Babamdan küçükken sıklıkla eskiden lise mezunlarının parmakla gösterildiğini, hele de üniversite mezunlarının toplum tarafından inanılmaz saygı gören bir kesim olduğunu duyardım. Nitekim babamın ve akranlarının gençlik yıllarına tekamül eden 1982 yılında Türkiye’de 27 devlet üniversitesi varken, zaman içerisinde vakıf üniversitelerinin de açılmasıyla 2011 yılında 103’ü devlet, 62’si vakıf olmak üzere toplam 165 üniversite vardır.[1] 2023 yılında ise bu rakam Yükseköğretim Kurumu (YÖK) verilerine göre 129 devlet, 75 vakıf, 4 vakıf meslek yüksekokulu olmak üzere toplamda 208’e yükselmiştir.[2] Şimdi bu artan rakamlar iç açıcı görünse de, pek iç açıcı değil!
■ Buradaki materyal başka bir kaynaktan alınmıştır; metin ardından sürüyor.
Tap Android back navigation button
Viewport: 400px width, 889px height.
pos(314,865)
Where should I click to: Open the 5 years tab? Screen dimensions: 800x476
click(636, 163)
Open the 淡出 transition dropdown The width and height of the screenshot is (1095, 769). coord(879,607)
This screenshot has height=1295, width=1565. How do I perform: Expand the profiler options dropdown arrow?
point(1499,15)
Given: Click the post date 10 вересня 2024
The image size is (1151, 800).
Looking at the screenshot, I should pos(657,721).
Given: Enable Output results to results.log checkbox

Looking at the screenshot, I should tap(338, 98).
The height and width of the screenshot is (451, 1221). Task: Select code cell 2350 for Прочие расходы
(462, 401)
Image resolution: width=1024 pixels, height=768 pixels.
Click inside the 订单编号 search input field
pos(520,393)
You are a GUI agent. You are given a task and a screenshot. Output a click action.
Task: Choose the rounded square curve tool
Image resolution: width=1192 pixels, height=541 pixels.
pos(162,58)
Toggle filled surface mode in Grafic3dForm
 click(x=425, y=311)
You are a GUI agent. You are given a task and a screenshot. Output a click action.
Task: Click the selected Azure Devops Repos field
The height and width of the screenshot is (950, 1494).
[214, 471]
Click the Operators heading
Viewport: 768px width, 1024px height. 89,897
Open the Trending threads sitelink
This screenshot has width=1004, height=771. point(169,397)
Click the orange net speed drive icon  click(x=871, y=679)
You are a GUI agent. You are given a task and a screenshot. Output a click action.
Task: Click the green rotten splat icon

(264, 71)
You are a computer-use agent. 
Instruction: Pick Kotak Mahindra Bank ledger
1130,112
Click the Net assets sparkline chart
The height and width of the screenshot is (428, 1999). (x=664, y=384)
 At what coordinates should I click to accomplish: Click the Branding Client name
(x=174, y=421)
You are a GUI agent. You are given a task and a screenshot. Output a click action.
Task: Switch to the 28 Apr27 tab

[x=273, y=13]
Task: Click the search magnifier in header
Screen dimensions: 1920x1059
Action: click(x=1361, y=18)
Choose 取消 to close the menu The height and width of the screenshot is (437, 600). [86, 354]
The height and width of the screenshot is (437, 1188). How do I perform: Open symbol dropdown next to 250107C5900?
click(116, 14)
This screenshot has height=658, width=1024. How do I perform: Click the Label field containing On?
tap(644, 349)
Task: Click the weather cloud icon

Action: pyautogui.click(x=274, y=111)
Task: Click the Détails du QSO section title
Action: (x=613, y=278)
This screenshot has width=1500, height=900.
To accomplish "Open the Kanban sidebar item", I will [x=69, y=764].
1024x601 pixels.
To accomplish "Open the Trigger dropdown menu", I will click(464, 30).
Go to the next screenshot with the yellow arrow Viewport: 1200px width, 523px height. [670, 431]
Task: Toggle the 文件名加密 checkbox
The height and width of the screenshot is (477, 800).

Çünkü artan üniversite sayısı ile birlikte eğitimin kalitesi de artmadı. Bilakis, bir ters orantı dahilinde üniversite sayısı arttıkça üniversite eğitiminin ve dolayısıyla mezunların kalitesi düştü. İsteyen, istediği üniversiteden, istediği bölümün diplomasını alabilir hale geldi. Bu da mezun olmayı hak eden ile hak etmeyen arasında hiçbir ayrım bırakmadı. Bunun faturası bize; vizyonsuz ve amaçsız bir gençlik, işini iyi yapmayan çalışan, görgüden ve kültürden uzak bir toplum, bilimi ve tekniği önemsemeyen insanlar, eğitimden bihaber öğretmenler, etik anlayışı olmayan kişiler vb. olarak yansıdı, yansımaya da devam ediyor.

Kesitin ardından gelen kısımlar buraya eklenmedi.